**THE INPUT**
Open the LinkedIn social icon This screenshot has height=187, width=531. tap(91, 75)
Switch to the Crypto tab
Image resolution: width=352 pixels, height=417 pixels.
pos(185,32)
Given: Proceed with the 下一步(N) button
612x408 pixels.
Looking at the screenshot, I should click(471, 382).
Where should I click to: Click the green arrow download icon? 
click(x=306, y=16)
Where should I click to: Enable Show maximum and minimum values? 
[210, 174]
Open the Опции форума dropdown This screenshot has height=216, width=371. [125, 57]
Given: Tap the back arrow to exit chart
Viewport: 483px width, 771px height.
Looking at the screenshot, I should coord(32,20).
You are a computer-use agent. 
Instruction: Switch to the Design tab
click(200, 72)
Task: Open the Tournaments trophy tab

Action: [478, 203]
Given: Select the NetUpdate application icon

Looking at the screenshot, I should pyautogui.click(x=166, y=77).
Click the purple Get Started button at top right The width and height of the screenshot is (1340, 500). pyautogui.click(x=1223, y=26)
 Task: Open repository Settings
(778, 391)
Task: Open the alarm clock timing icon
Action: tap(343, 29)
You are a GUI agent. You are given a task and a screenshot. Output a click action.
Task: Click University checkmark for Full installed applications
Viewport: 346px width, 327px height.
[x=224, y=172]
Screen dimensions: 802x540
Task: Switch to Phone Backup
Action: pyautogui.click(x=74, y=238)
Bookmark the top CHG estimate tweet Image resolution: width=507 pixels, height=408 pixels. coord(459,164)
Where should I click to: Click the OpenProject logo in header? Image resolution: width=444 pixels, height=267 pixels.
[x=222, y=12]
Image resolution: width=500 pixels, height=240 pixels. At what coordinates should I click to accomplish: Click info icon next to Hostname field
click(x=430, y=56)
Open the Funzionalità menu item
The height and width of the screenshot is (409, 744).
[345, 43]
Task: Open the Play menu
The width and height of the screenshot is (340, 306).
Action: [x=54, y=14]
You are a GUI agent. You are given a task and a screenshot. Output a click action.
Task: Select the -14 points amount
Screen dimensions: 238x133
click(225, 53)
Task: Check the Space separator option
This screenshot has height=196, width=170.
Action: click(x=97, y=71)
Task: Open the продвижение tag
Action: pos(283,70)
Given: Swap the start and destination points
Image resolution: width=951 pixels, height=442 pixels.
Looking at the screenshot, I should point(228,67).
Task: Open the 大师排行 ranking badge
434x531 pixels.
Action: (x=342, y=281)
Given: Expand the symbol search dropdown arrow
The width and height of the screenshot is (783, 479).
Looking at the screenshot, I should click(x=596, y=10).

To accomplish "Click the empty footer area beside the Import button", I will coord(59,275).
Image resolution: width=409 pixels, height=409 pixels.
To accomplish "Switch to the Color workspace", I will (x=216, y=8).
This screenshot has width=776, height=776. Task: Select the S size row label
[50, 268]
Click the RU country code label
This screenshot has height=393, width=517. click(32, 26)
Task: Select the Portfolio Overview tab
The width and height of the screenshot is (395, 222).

**WORK ITEM**
Output all of the data again, exactly.

**SOLUTION TO THE EXERCISE**
Open the LinkedIn social icon This screenshot has height=187, width=531. tap(91, 75)
Switch to the Crypto tab
Image resolution: width=352 pixels, height=417 pixels.
pos(185,32)
Given: Proceed with the 下一步(N) button
612x408 pixels.
Looking at the screenshot, I should click(471, 382).
Where should I click to: Click the green arrow download icon? 
click(x=306, y=16)
Where should I click to: Enable Show maximum and minimum values? 
[210, 174]
Open the Опции форума dropdown This screenshot has height=216, width=371. [125, 57]
Given: Tap the back arrow to exit chart
Viewport: 483px width, 771px height.
Looking at the screenshot, I should coord(32,20).
You are a computer-use agent. 
Instruction: Switch to the Design tab
click(200, 72)
Task: Open the Tournaments trophy tab

Action: [478, 203]
Given: Select the NetUpdate application icon

Looking at the screenshot, I should pyautogui.click(x=166, y=77).
Click the purple Get Started button at top right The width and height of the screenshot is (1340, 500). pyautogui.click(x=1223, y=26)
 Task: Open repository Settings
(778, 391)
Task: Open the alarm clock timing icon
Action: tap(343, 29)
You are a GUI agent. You are given a task and a screenshot. Output a click action.
Task: Click University checkmark for Full installed applications
Viewport: 346px width, 327px height.
[x=224, y=172]
Screen dimensions: 802x540
Task: Switch to Phone Backup
Action: pyautogui.click(x=74, y=238)
Bookmark the top CHG estimate tweet Image resolution: width=507 pixels, height=408 pixels. coord(459,164)
Where should I click to: Click the OpenProject logo in header? Image resolution: width=444 pixels, height=267 pixels.
[x=222, y=12]
Image resolution: width=500 pixels, height=240 pixels. At what coordinates should I click to accomplish: Click info icon next to Hostname field
click(x=430, y=56)
Open the Funzionalità menu item
The height and width of the screenshot is (409, 744).
[345, 43]
Task: Open the Play menu
The width and height of the screenshot is (340, 306).
Action: [x=54, y=14]
You are a GUI agent. You are given a task and a screenshot. Output a click action.
Task: Select the -14 points amount
Screen dimensions: 238x133
click(225, 53)
Task: Check the Space separator option
This screenshot has height=196, width=170.
Action: click(x=97, y=71)
Task: Open the продвижение tag
Action: pos(283,70)
Given: Swap the start and destination points
Image resolution: width=951 pixels, height=442 pixels.
Looking at the screenshot, I should point(228,67).
Task: Open the 大师排行 ranking badge
434x531 pixels.
Action: (x=342, y=281)
Given: Expand the symbol search dropdown arrow
The width and height of the screenshot is (783, 479).
Looking at the screenshot, I should click(x=596, y=10).

To accomplish "Click the empty footer area beside the Import button", I will coord(59,275).
Image resolution: width=409 pixels, height=409 pixels.
To accomplish "Switch to the Color workspace", I will (x=216, y=8).
This screenshot has width=776, height=776. Task: Select the S size row label
[50, 268]
Click the RU country code label
This screenshot has height=393, width=517. click(32, 26)
Task: Select the Portfolio Overview tab
The width and height of the screenshot is (395, 222).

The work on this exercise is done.